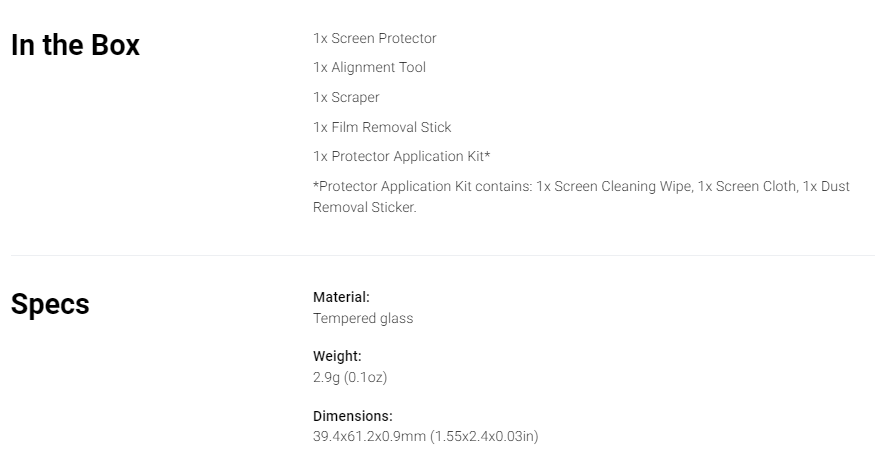Image resolution: width=883 pixels, height=465 pixels.
Task: Click the horizontal divider above Specs
Action: point(443,256)
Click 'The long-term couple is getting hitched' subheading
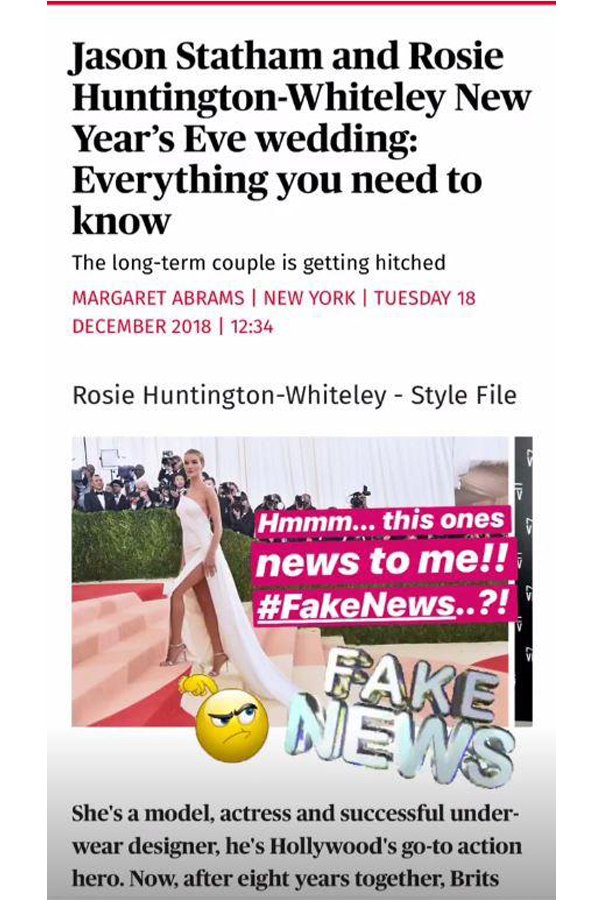Screen dimensions: 600x900 click(258, 263)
────────────────
### PROBLEM TO WORK ON:
In your answer, copy exactly the lines running from the line with "Click 'The long-term" to the end of the material above, both included, and omit all pictures.

### RESPONSE:
Click 'The long-term couple is getting hitched' subheading
Screen dimensions: 600x900 click(258, 263)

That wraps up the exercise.